When it comes to the perfect cup of tea, us Brits are a discerning bunch! Nothing gets us more riled up than a poor brew, but what is the right way to make a cup of tea? 

To answer this question, we hired a team of tea connoisseurs to reveal how to make the ultimate ‘Builder’s Brew’.

The taste test revealed that the winning widely debated making method is ‘tea bag first, water second, milk and sugar last’, with a whopping 89% of 1,500 Brits confirming that this makes a ‘perfect’ or ‘near to perfect’ cup of tea.

According to our experts, the ultimate Builder’s Brew making method is as follows:

  1. One tea bag in a mug
  2. Boiling water
  3. Brew for three and a half minutes
  4. Three splashes of whole cow’s milk
  5. One sugar

And voila!

The perfect Builder’s Brew. 

For those wanting a plant-based alternative, our connoisseurs found that almond milk makes the best cup, followed by oat milk, cashew milk, and unsweetened soya.  

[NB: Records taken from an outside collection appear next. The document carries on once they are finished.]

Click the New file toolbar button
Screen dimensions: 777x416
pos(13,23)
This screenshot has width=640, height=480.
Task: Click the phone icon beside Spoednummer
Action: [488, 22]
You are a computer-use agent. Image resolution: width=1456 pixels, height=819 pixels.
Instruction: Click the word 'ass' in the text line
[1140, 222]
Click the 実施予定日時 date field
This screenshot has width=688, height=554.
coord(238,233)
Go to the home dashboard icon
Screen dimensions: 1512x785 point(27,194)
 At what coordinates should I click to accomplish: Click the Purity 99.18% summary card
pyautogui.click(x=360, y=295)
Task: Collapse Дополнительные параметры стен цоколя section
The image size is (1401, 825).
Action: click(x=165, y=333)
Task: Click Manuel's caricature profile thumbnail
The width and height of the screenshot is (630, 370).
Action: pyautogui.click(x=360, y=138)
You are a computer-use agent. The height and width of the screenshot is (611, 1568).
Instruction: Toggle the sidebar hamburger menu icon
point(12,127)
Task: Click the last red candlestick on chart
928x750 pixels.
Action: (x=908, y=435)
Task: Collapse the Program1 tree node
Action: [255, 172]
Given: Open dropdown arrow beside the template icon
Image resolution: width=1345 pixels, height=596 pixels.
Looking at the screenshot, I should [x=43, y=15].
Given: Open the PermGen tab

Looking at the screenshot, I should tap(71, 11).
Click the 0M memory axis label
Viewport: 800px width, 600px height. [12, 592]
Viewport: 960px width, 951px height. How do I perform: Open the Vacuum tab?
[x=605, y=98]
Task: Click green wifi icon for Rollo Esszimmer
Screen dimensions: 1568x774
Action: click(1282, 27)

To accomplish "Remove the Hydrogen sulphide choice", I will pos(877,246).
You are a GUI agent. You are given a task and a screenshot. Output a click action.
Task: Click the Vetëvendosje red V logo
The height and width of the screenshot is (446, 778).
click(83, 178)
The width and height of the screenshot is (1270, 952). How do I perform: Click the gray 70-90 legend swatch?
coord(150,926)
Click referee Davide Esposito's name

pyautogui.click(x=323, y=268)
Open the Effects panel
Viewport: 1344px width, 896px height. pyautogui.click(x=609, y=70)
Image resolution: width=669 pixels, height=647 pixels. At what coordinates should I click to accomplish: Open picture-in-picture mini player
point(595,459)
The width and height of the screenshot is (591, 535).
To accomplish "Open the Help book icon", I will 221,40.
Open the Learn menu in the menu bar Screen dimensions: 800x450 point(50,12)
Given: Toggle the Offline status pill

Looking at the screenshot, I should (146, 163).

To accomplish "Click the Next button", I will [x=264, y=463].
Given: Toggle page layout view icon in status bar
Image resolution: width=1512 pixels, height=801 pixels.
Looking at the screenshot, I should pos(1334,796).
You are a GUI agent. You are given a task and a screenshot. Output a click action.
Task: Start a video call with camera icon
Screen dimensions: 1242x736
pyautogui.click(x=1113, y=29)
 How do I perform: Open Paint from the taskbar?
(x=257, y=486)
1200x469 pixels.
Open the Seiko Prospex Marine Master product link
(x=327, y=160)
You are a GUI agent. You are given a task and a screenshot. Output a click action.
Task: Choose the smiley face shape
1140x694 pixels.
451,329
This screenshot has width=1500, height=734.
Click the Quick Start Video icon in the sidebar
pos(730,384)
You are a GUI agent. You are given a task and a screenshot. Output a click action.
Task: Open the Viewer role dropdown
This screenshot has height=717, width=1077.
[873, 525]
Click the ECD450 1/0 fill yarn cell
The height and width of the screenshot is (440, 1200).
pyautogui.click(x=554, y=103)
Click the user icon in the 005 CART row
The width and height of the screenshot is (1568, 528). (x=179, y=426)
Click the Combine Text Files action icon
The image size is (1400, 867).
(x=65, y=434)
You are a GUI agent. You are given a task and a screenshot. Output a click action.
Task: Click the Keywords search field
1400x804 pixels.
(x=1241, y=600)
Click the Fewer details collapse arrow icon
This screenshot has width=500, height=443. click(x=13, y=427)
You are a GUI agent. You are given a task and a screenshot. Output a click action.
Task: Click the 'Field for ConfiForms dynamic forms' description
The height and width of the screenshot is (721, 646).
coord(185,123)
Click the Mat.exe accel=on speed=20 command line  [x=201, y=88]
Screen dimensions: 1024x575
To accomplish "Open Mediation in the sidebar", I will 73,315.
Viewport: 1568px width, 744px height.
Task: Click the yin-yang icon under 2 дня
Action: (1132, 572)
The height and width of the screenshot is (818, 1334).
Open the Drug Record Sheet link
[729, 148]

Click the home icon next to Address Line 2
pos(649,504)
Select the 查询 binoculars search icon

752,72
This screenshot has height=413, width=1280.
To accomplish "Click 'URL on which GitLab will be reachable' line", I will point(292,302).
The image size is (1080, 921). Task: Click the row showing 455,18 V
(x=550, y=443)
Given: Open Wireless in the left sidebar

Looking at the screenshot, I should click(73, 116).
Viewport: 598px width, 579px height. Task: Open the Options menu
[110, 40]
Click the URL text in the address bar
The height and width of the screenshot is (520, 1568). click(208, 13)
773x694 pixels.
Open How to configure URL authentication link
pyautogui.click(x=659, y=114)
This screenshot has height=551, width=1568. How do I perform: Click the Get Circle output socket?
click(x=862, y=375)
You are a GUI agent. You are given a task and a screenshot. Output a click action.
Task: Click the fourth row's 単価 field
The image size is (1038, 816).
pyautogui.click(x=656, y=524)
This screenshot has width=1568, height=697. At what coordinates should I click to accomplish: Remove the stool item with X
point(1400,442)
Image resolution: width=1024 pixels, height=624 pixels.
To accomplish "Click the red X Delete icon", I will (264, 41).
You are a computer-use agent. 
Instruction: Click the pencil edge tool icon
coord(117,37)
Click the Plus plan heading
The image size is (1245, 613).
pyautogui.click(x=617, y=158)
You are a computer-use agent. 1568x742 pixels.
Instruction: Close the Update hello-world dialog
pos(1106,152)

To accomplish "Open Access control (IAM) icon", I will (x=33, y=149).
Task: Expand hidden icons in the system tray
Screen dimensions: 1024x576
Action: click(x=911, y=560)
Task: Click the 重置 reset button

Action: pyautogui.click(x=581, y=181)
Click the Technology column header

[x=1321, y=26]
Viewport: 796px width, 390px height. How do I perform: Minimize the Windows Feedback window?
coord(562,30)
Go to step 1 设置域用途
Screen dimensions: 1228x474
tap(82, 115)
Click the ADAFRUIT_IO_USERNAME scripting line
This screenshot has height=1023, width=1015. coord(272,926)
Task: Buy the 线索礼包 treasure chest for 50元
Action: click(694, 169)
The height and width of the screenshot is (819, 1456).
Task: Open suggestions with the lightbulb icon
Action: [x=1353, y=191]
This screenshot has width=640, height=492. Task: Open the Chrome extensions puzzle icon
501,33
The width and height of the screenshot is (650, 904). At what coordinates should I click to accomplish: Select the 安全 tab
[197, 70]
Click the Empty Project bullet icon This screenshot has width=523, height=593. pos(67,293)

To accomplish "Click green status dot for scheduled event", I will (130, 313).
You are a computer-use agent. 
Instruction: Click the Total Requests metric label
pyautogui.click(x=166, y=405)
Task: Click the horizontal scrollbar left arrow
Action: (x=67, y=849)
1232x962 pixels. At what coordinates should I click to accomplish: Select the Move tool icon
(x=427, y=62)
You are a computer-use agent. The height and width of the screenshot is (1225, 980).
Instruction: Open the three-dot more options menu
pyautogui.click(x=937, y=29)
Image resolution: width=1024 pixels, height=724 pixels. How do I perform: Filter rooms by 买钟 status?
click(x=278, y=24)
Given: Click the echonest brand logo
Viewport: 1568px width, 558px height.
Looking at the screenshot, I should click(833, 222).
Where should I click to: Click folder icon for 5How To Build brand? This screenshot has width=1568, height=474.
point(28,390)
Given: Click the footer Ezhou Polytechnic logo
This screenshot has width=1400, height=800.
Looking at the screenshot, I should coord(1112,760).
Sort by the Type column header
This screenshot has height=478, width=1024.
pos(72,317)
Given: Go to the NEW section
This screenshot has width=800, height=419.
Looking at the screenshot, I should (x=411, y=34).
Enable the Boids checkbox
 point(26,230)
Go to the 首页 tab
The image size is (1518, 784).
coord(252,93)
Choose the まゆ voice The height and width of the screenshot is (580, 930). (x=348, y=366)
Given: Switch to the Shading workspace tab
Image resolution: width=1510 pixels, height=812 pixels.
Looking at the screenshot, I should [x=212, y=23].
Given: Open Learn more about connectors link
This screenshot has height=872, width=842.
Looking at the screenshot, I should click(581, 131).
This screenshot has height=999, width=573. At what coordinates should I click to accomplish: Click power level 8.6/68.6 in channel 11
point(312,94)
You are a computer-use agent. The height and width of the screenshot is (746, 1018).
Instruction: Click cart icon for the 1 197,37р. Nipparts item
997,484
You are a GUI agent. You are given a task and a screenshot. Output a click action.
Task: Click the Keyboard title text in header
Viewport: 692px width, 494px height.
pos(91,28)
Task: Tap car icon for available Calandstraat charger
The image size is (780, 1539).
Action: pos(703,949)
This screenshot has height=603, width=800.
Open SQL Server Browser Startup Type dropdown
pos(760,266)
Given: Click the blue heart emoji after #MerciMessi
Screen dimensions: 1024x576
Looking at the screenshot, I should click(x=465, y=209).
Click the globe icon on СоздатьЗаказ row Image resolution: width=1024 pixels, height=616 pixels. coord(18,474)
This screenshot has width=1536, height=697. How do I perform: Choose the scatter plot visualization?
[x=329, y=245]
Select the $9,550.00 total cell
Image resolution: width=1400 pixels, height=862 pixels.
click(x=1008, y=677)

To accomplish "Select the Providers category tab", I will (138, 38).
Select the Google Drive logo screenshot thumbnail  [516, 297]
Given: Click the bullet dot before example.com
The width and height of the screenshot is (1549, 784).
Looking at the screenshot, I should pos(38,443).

In addition to the method, our tea testers also investigated which popular tea brands taste the best, trialling over fifteen different brands of everyday ‘English Breakfast’ tea. Our panel scored on things like volume of tea in bags, bag integrity, brewing time, and overall taste. Where brands have both tea bags and instant tea available these were tested simultaneously to determine which format produced the best tasting cup.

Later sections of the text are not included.